Balint accompanied them as they all ran out into the garden. They slowed down in the orchard and started to move quietly so as not to disturb the hedgehog if he were there. When they arrived at the entrance to the kitchen garden they crept silently along a path between a cabbage patch and the potato beds, pausing from time to time to hide behind the blackcurrant and gooseberry bushes from where they could spy out the land.

They waited for a long time in the damp kitchen garden. Up from the village, deep in the valley below them floated wisps of sweetish smoke, that characteristic smell of the high moorland which came from burning dried cow-dung instead of the wood which was scarce in those parts.

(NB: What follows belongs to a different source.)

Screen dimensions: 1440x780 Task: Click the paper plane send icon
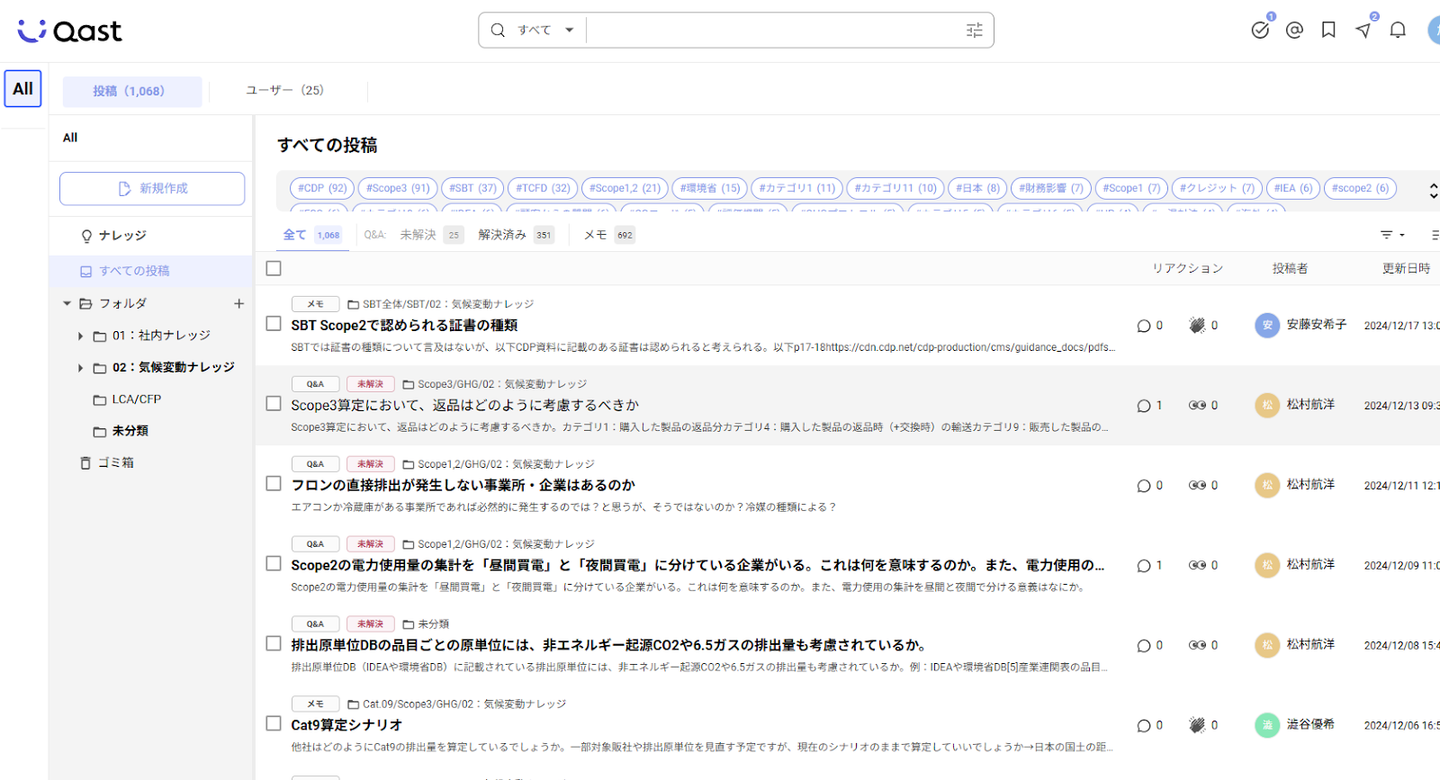[1363, 30]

Adrienne knelt patiently on the right of the weed-covered path and Balint, on her left, found his good humour gradually evaporating. During the long silent wait he began to ponder consciously on a theme that had hitherto lurked only in his subconscious. What was that Nitwit doing at Varjas? Why did he ride more than forty kilometres a day leaving his mistress, Dinora Abonyi, all alone? Surely not just to play tennis? He was convinced that it was a pretext to cover up a much more sinister purpose.

Balint’s instinct was not wrong. But he was not right in thinking that the Austrian lieutenant was chasing Adrienne. Wickwitz came to Varjas, not for Adrienne’s sake but to pay court to Judith. He was so good at concealing his intentions that no one, except Judith herself, noticed anything out of the usual; and even she was not sure, because Egon Wickwitz was very careful, very silent and very shrewd.

His request for long leave had been granted immediately. He had not wanted to ask for it but he had had no alternative. He had serious debts which he could not meet, and unless these were settled he would automatically be dismissed from the army in disgrace. His colonel had sent for him and said that, out of respect for Egon’s father who had commanded the same regiment, he would take no action for the moment. But he had also said that he could not avoid taking notice of the situation if Wickwitz were to remain with the regiment at Brasso. He must therefore go on leave at once and find a solution to the problem and, until he had found it, he should not return. The next day Wickwitz applied for six months’ leave. He had to find something … but what?